(Supplied data Opens)
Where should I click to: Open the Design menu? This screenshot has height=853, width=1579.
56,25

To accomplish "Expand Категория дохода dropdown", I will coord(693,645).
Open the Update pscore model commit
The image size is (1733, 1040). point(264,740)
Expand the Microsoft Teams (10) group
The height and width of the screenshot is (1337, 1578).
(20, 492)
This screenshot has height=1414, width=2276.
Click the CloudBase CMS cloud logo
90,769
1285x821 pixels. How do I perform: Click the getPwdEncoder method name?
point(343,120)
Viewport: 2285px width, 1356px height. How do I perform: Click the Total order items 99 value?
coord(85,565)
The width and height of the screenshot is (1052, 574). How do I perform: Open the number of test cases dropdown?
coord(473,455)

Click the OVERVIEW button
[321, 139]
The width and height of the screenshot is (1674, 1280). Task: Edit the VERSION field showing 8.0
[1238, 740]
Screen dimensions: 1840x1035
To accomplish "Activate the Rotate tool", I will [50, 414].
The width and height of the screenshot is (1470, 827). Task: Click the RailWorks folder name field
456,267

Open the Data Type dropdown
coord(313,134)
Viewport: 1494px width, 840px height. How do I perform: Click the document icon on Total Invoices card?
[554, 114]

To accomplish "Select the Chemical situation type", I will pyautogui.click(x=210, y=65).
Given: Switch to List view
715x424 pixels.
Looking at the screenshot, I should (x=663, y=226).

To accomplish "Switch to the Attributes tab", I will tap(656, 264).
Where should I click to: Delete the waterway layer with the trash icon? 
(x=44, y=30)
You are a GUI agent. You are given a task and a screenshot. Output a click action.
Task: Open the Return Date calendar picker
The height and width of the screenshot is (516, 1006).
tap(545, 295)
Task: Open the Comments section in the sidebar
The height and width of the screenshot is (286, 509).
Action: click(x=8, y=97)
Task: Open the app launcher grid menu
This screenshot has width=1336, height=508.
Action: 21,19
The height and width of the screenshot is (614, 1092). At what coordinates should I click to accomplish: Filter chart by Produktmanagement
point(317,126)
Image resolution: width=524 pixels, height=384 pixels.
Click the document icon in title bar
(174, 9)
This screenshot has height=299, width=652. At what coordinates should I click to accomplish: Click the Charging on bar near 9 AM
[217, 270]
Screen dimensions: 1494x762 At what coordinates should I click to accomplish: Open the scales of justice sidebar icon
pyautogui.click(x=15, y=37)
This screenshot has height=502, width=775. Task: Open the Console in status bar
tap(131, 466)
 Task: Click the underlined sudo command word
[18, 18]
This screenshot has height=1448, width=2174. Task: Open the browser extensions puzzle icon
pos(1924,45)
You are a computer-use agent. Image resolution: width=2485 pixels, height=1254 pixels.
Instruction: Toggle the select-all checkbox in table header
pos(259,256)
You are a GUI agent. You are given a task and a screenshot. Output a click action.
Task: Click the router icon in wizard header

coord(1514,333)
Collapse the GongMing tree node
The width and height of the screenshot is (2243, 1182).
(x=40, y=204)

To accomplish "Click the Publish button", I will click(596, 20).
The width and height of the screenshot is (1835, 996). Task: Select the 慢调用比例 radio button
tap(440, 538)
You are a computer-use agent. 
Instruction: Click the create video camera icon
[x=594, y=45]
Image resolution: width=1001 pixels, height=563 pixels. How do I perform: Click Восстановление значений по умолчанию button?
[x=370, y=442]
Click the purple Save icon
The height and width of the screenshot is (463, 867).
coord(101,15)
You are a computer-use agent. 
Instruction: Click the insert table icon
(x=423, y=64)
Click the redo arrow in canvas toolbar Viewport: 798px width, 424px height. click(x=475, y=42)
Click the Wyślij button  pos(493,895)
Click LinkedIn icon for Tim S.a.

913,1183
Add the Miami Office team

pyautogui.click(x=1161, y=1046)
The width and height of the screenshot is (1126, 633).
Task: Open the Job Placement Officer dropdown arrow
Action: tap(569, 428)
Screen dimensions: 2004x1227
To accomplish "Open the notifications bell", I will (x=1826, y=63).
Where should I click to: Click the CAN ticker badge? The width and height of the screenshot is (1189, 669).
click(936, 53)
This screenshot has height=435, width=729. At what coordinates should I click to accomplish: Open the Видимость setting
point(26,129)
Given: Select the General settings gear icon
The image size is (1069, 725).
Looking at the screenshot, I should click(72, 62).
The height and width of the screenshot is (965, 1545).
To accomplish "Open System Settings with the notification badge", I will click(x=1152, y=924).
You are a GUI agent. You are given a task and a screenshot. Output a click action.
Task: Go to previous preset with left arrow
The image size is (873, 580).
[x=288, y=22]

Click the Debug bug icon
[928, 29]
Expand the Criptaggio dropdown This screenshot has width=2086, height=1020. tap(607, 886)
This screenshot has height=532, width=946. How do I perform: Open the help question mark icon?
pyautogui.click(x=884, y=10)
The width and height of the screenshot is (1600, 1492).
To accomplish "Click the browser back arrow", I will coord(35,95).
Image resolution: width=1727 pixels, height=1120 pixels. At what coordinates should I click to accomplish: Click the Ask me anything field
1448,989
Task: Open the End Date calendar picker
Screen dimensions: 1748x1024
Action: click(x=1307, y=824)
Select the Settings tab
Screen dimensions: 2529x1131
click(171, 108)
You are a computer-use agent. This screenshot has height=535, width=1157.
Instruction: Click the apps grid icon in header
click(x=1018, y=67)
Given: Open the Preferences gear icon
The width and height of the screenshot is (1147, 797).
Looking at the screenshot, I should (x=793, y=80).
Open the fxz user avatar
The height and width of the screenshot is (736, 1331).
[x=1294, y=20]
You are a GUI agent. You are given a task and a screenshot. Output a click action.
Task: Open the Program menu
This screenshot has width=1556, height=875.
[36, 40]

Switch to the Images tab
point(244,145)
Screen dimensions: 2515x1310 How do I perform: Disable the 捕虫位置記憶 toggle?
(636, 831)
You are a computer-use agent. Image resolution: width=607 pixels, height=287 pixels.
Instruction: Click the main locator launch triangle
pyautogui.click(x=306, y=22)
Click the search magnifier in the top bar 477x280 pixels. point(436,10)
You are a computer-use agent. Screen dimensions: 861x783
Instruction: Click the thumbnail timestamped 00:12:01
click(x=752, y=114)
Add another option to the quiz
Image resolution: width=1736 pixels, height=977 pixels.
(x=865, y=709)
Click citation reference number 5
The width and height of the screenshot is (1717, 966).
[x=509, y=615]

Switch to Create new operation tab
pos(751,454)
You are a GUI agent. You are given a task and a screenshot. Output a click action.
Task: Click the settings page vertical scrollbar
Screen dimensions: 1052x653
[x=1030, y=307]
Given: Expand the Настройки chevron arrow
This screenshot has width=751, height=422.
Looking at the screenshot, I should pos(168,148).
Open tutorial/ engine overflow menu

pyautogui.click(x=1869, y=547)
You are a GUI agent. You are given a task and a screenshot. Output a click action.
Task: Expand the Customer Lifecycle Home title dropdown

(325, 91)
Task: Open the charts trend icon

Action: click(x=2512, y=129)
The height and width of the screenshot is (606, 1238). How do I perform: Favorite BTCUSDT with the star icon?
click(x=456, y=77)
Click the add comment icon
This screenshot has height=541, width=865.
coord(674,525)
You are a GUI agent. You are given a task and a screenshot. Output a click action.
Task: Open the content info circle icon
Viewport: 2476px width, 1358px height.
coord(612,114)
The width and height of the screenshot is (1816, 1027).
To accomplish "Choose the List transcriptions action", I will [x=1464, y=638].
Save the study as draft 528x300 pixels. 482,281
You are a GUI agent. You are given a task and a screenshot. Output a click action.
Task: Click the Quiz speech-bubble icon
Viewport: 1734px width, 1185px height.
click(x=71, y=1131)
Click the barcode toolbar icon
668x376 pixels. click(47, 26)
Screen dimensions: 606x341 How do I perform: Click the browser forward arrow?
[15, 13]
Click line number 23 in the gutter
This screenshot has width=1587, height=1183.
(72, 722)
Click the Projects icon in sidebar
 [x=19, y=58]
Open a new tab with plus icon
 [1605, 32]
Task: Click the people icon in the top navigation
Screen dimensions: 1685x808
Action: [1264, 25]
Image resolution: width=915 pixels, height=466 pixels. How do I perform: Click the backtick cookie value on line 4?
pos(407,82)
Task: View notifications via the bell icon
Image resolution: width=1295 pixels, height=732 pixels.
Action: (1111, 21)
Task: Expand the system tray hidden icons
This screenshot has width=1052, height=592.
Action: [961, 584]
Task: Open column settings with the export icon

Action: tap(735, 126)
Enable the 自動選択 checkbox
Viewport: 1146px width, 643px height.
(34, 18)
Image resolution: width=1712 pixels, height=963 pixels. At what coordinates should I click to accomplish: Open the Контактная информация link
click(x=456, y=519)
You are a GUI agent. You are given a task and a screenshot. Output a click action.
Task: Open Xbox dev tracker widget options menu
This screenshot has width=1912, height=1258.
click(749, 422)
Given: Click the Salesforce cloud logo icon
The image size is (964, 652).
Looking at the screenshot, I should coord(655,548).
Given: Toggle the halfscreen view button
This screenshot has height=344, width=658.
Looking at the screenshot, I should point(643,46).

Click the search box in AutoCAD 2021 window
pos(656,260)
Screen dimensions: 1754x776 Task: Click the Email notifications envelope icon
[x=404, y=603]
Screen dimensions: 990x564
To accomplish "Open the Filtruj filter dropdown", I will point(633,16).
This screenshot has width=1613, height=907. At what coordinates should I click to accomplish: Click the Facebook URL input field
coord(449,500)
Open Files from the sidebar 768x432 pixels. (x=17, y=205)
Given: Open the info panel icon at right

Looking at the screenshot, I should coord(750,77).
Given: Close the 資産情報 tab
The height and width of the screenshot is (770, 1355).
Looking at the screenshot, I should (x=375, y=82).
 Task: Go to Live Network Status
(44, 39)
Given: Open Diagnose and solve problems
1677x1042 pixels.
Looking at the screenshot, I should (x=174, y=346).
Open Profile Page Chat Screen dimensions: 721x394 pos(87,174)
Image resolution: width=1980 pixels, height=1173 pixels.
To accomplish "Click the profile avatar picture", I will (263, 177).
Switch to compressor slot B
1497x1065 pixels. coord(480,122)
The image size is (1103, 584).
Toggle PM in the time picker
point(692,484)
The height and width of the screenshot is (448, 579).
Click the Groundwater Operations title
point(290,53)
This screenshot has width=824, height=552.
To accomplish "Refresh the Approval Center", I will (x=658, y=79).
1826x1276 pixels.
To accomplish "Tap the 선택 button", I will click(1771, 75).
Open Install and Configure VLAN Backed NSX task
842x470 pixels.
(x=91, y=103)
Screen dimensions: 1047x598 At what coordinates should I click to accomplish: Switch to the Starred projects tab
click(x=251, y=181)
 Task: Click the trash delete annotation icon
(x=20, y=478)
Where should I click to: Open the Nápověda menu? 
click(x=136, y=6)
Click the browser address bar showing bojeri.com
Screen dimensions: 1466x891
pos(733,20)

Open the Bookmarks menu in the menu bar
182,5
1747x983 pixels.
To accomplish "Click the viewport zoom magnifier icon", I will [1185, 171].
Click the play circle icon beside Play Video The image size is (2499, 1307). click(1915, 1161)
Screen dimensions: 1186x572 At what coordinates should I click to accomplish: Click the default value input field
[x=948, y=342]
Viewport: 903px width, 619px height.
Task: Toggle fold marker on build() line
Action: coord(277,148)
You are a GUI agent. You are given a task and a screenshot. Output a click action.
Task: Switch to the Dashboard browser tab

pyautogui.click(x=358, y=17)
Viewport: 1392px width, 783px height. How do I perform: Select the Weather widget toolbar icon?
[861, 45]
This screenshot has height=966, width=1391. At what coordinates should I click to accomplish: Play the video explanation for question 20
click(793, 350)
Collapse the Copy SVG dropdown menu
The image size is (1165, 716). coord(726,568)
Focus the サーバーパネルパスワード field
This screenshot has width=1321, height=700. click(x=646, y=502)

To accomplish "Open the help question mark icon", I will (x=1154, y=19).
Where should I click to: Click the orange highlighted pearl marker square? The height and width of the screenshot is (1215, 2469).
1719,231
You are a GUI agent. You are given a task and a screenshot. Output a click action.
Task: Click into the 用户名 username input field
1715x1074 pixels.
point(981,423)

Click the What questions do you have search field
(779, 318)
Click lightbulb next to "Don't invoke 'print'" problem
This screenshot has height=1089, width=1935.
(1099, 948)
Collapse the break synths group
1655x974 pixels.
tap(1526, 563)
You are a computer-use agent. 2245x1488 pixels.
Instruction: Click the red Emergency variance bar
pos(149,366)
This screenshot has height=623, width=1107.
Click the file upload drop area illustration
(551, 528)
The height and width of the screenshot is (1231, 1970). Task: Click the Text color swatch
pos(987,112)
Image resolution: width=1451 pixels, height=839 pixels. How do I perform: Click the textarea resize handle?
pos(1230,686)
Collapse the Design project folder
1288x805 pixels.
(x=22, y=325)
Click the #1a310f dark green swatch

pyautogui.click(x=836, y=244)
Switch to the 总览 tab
(Supplied data Closes)
When a line in the material above contains the word "bell", copy that line out.

- [Task result]:
To accomplish "Open the notifications bell", I will (x=1826, y=63).
Task: View notifications via the bell icon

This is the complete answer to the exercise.